The new report examines a national database that includes about 70% of cancer cases in the country. Older men - those over 60 - were more likely to have active surveillance. Men without insurance were also more likely to have active surveillance.
“Prostate cancer, even the lethal form, is highly treatable when it is detected at an early stage through the use of screening,” Zhu said.
There is the good, the bad, and the ugly to this story.
The good part is that up to 40% of newly diagnosed cases of prostate cancer are considered low-risk and those patients could potentially avoid surgery, chemotherapy, and/or radiation.
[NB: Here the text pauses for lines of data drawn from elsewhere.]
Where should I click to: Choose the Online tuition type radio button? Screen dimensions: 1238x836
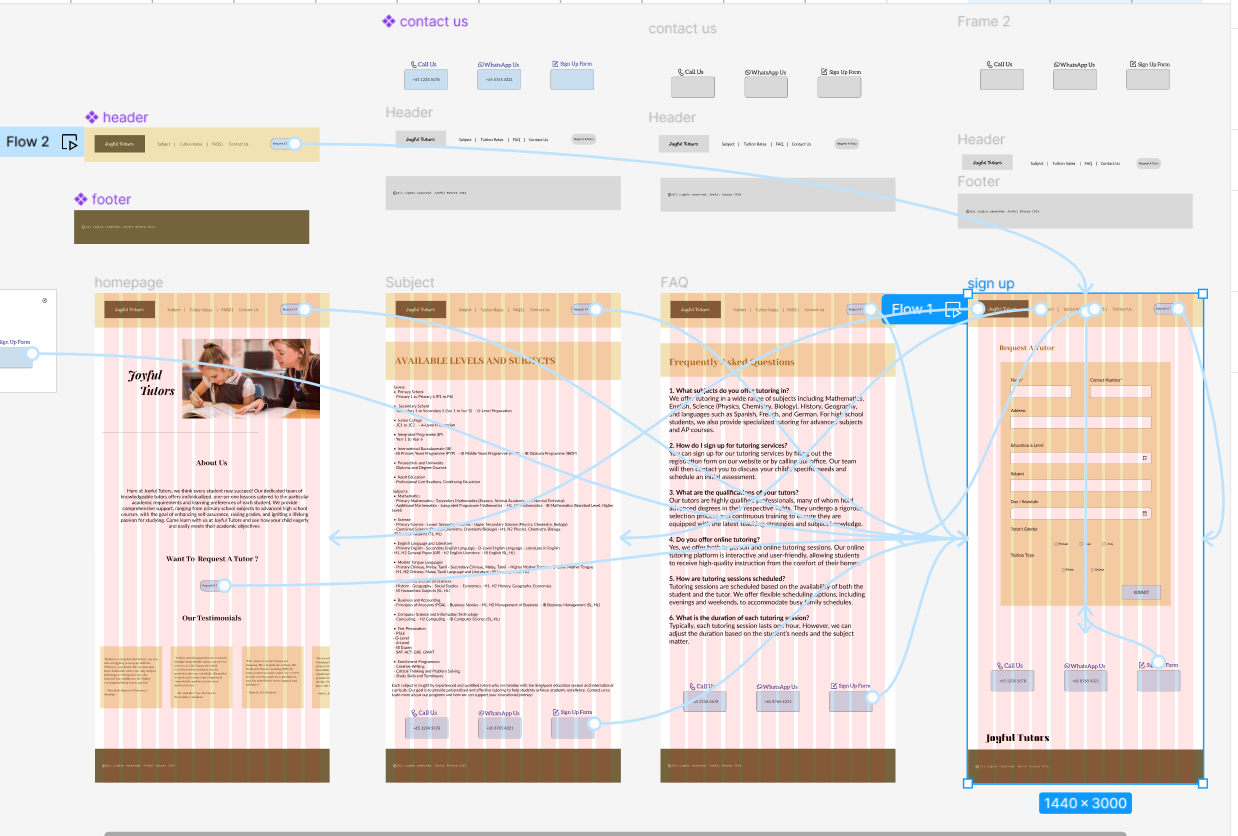point(1090,569)
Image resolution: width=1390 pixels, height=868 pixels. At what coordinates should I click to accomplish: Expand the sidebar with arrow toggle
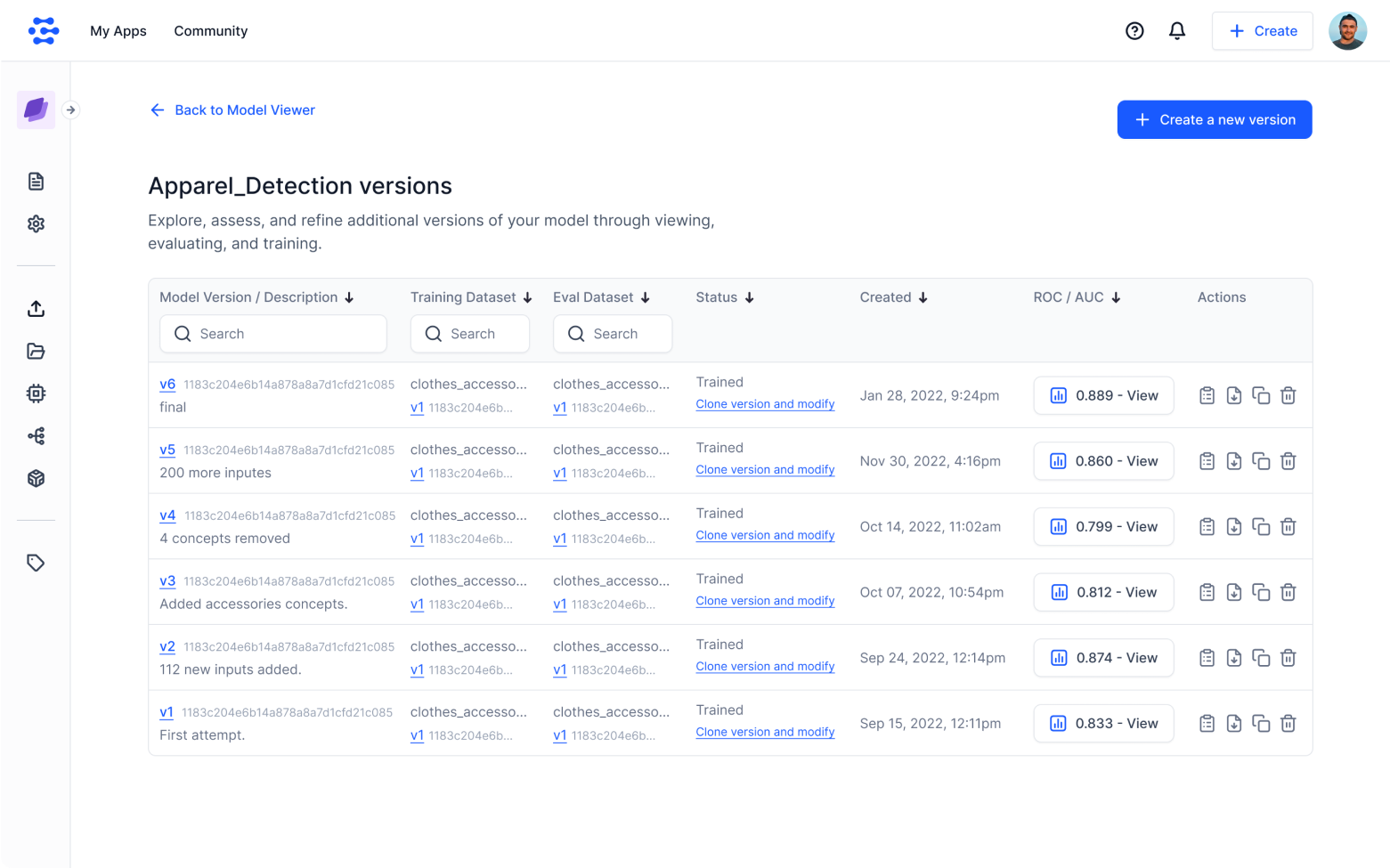(x=70, y=110)
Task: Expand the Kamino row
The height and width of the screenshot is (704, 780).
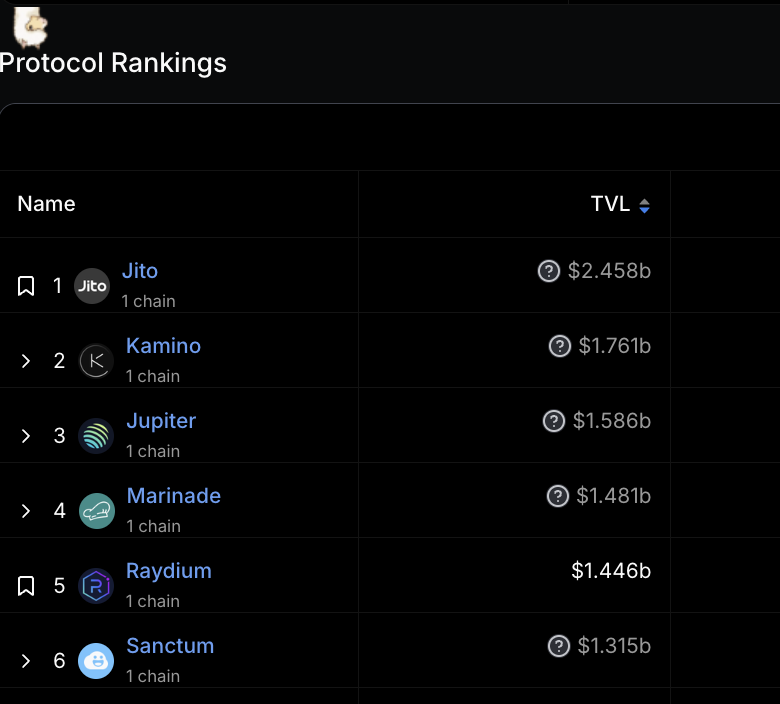Action: [26, 361]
Both medical and public opinion is swinging away from the aggressive approach to prostate cancer.
The bad part is that this shift in medical thinking comes as a reaction to the U.S. Preventive Services Task Force recommendation against performing routine PSA testing. The more significant reason against routine PSA testing is that urologists were using any mild elevation of the PSA as an excuse to run prostate biopsies. A large percentage of these surgeries were performed on healthy men, multiple times, as a way to generate income. How sad that they had to recommend against performing a valid screening test because of such widespread abuse.
The ugly part is that this information was obviously withheld from this study report. It remains to be seen if this shift in thinking reduces unnecessary prostate biopsies.
The Bottom Line:
This shift in the treatment of prostate cancer is long overdue. The public needs to get past the brainwashing that all cancer kills. The medical field has to stop the mixed messages. They have engrained this concept that cancer kills into the public mind only to offer some hope, if and only if, you follow their aggressive and very expensive form of treatment. The U.S. still offers the most expensive and least effective health care of all the industrialized nations of the world.